-- Problem details --
An exact copy is all that is wanted: the lines from the one with "Task: Focus the Discount code field" through the end of the listing below, both included, minus any pictures.
====
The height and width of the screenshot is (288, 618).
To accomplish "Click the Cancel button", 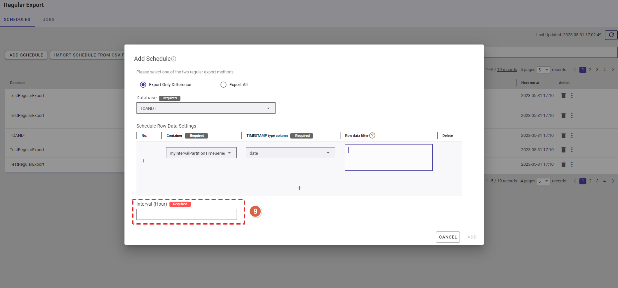I will point(448,237).
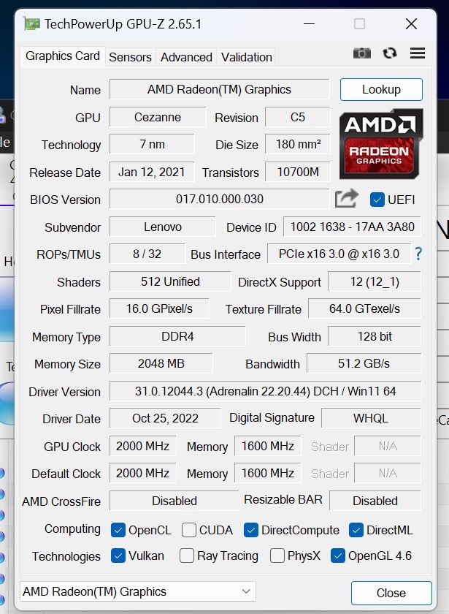The image size is (449, 614).
Task: Click the Close button at the bottom
Action: 391,593
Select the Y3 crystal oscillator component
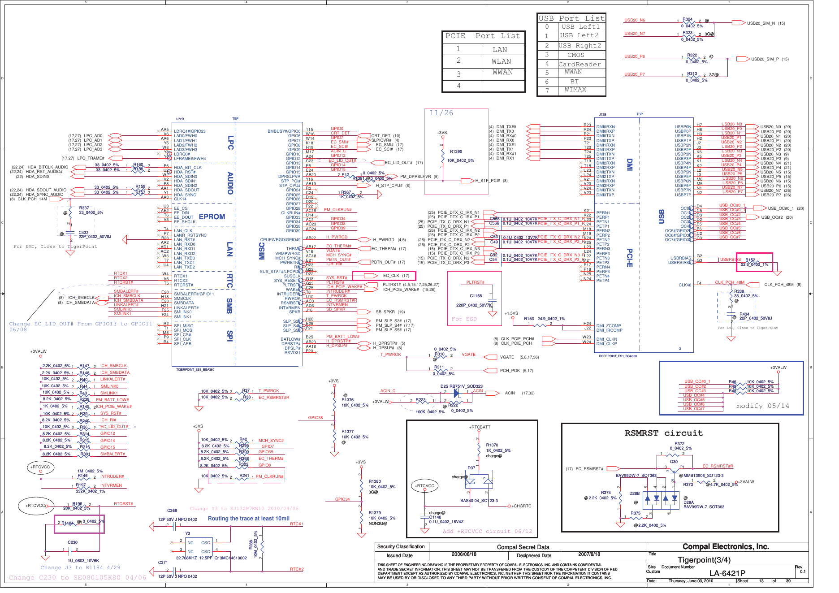This screenshot has width=839, height=593. tap(198, 547)
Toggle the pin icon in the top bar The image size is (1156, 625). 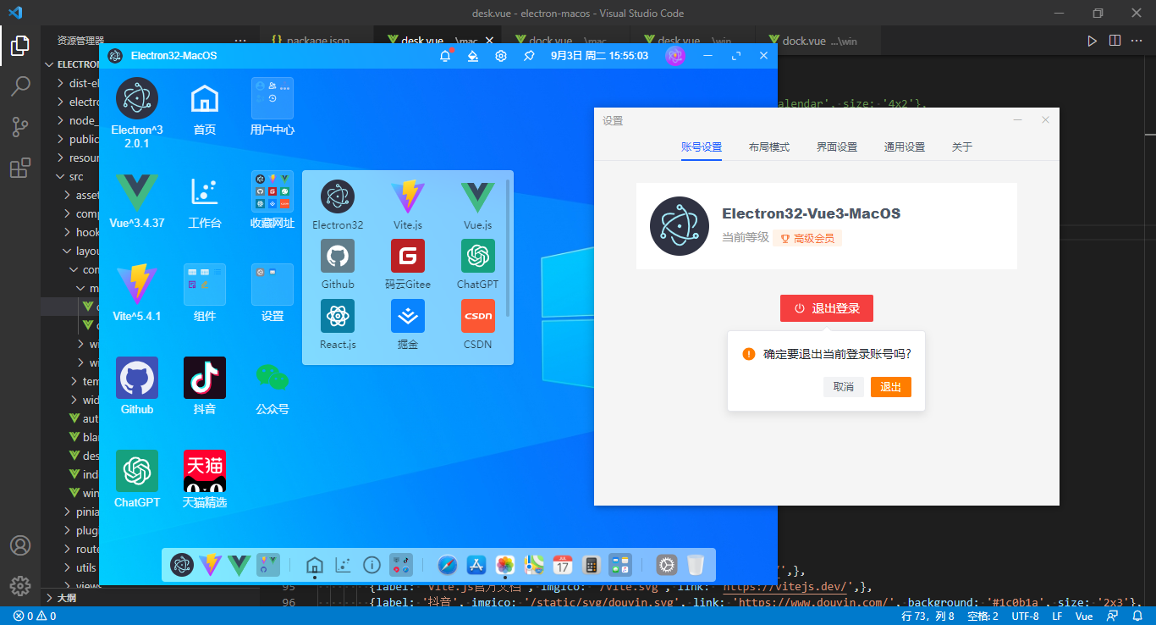coord(529,55)
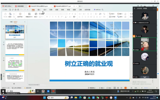Expand the participant list chevron at bottom
160x100 pixels.
(x=145, y=77)
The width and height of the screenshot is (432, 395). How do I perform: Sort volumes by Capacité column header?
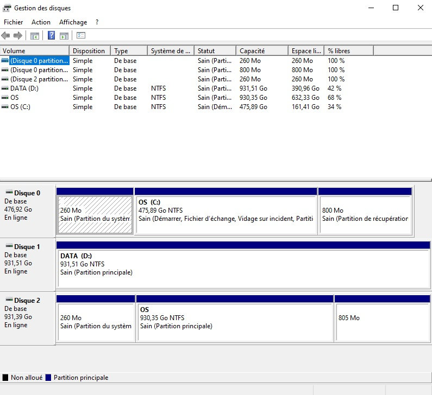262,51

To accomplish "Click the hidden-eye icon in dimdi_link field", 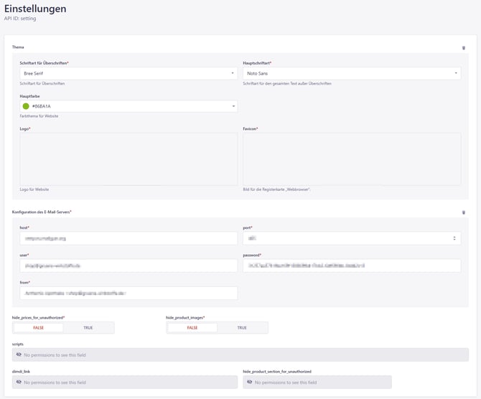I will (19, 382).
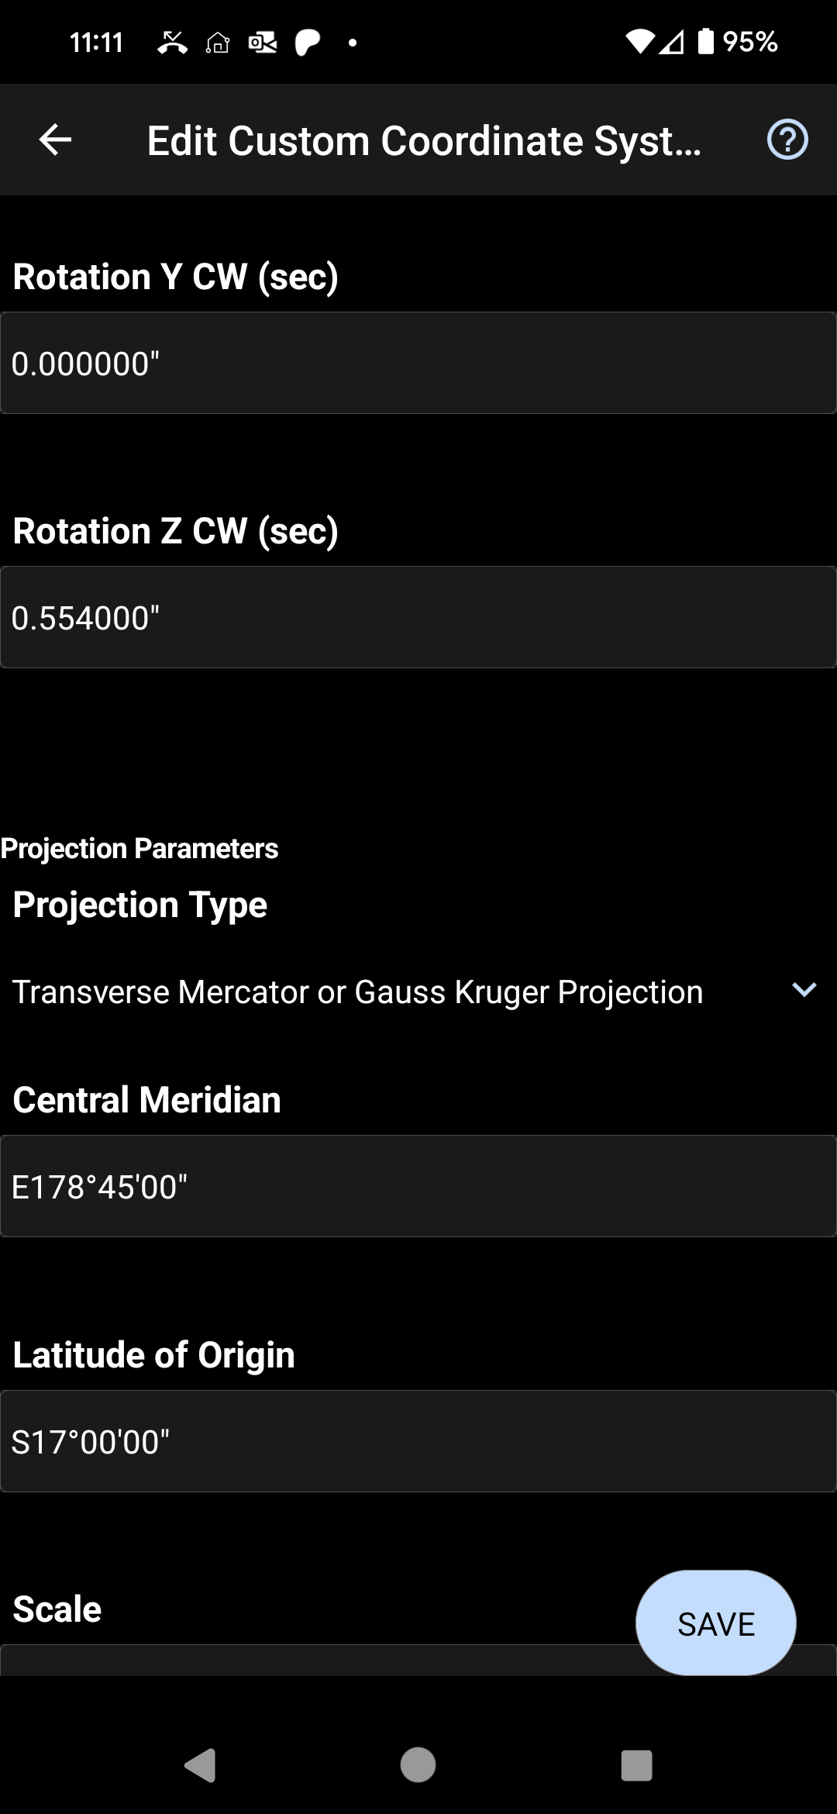Screen dimensions: 837x1814
Task: Tap the Edit Custom Coordinate System title
Action: [424, 141]
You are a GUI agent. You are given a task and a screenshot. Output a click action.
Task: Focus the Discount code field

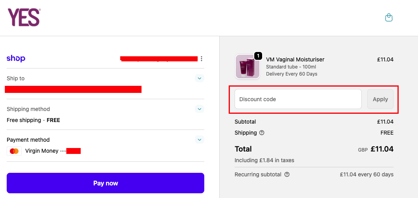click(298, 99)
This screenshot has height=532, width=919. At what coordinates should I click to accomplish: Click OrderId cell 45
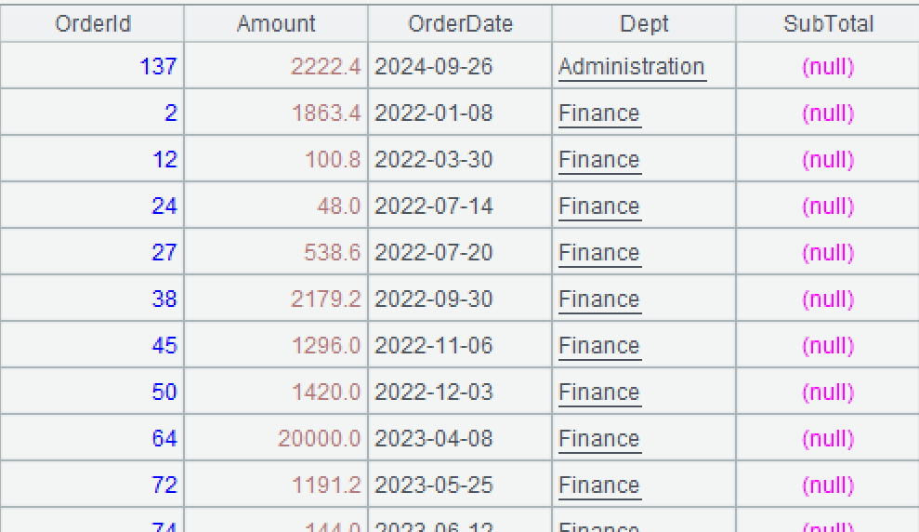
====
-- Response box --
Task: Focus the Discount code field

click(298, 99)
This screenshot has height=532, width=919. At what coordinates should I click to accomplish: Click OrderId cell 45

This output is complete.